[Task data]

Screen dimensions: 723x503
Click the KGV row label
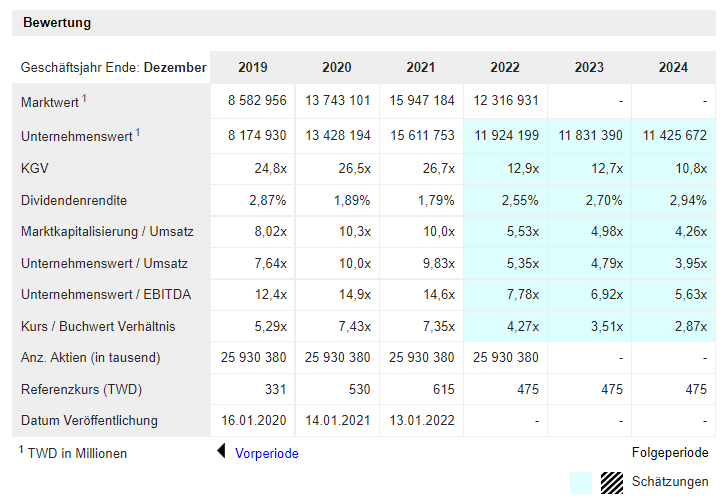[x=35, y=168]
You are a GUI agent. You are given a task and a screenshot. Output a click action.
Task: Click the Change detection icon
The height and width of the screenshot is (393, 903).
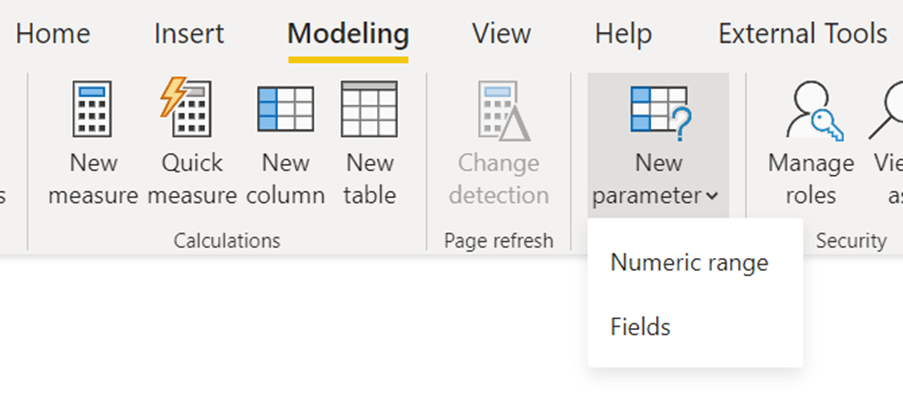point(504,111)
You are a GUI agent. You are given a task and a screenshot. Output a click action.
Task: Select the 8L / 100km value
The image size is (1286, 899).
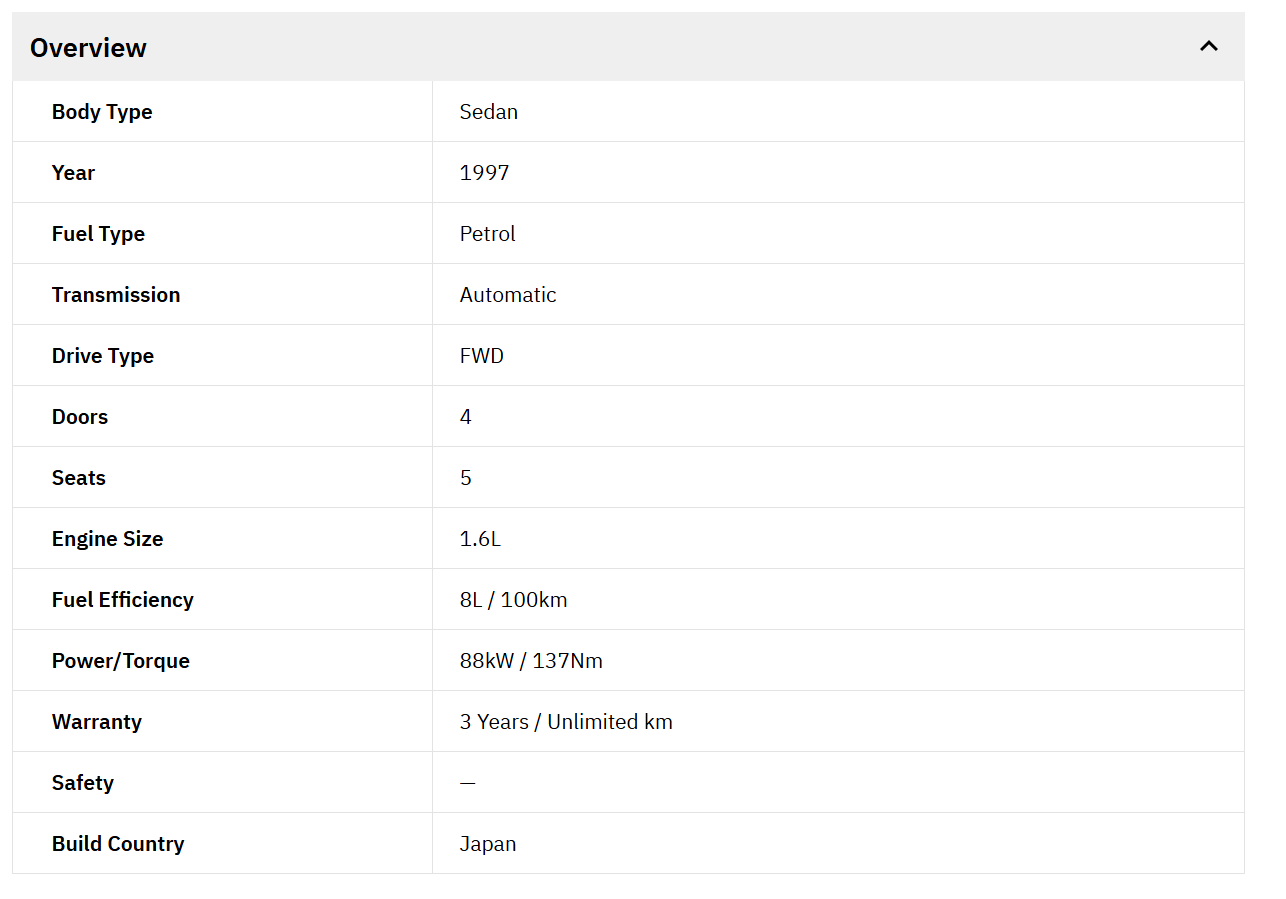(x=513, y=600)
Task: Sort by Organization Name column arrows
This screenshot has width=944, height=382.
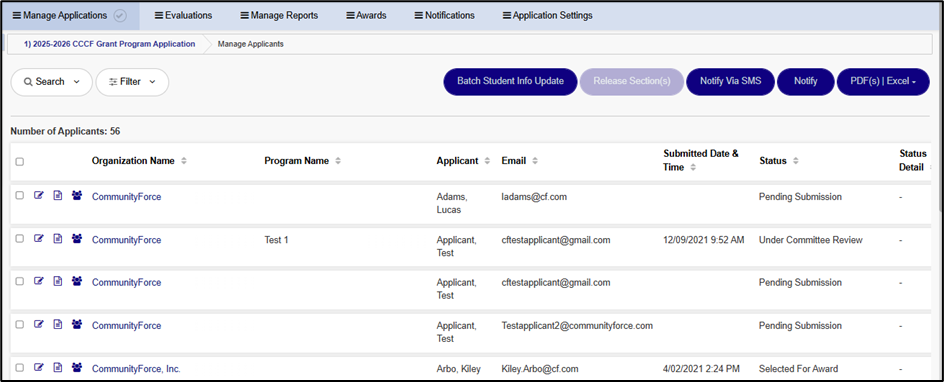Action: (x=184, y=161)
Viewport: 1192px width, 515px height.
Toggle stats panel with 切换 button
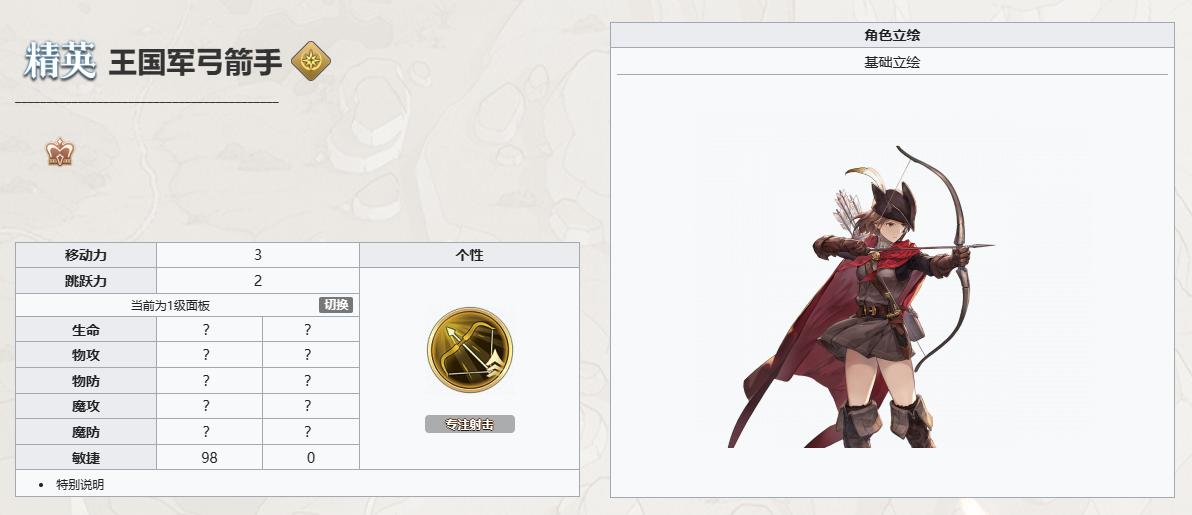tap(335, 305)
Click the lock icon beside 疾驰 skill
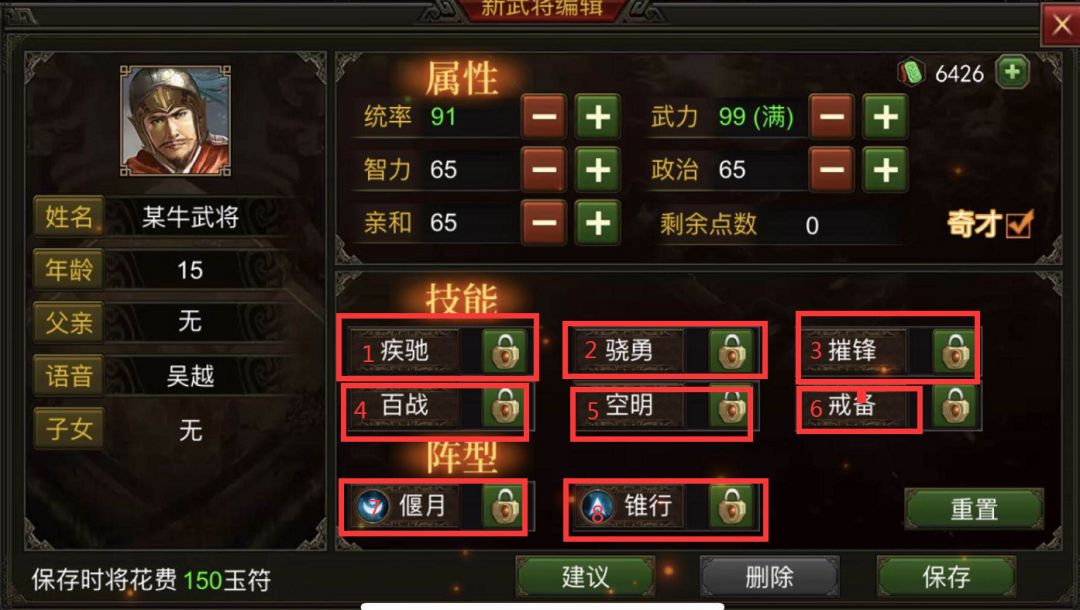1080x610 pixels. tap(504, 352)
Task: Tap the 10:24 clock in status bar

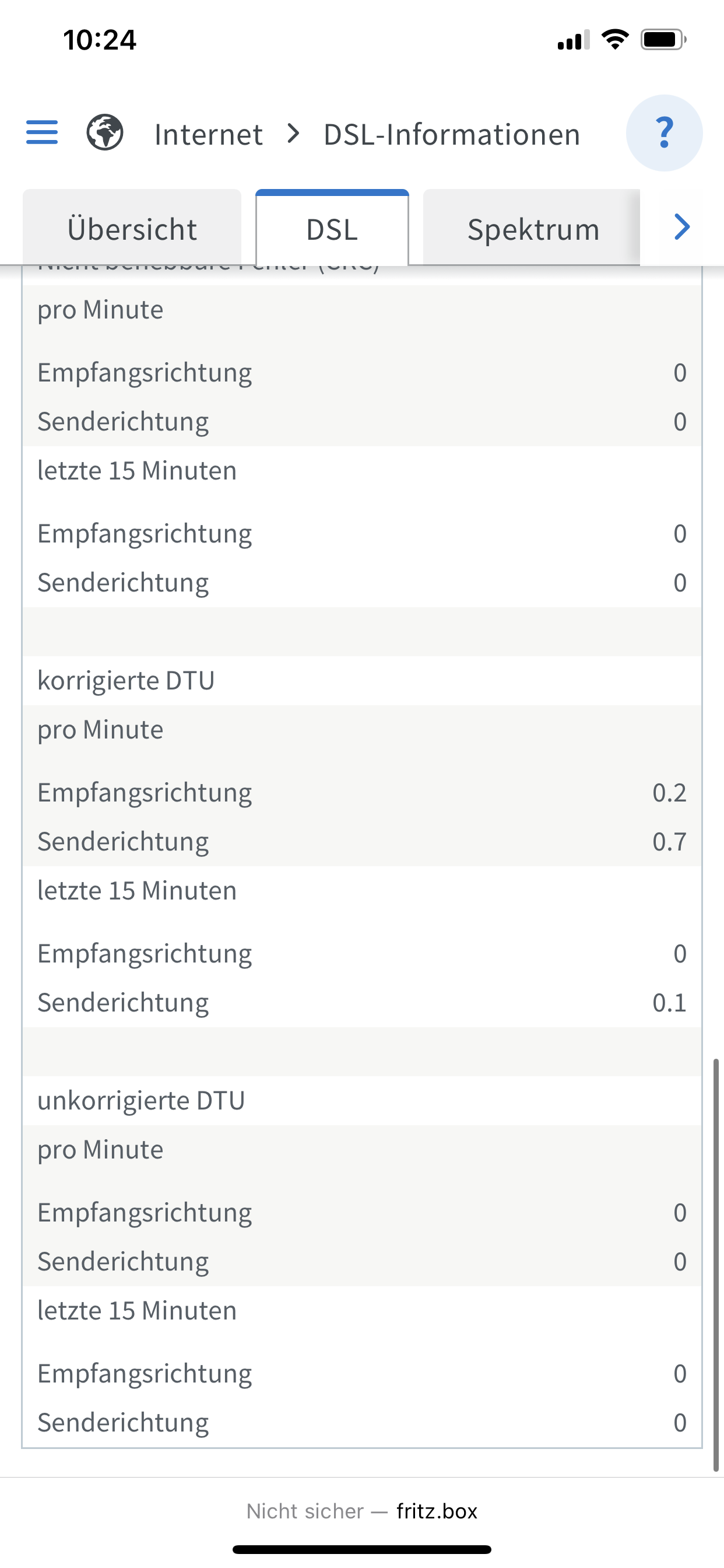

[/Task data]

▶ **Task prompt**
Print the part of the listing above that opens with the line containing "Task: Select the 8L / 100km value" and closes with the line containing "Viewport: 1192px width, 515px height.". Copy it exactly, both ends included, and omit the pictures.

▶ **Task output**
Task: Select the 8L / 100km value
The image size is (1286, 899).
(x=513, y=600)
Task: Sort by Organization Name column arrows
This screenshot has width=944, height=382.
Action: (x=184, y=161)
Viewport: 1192px width, 515px height.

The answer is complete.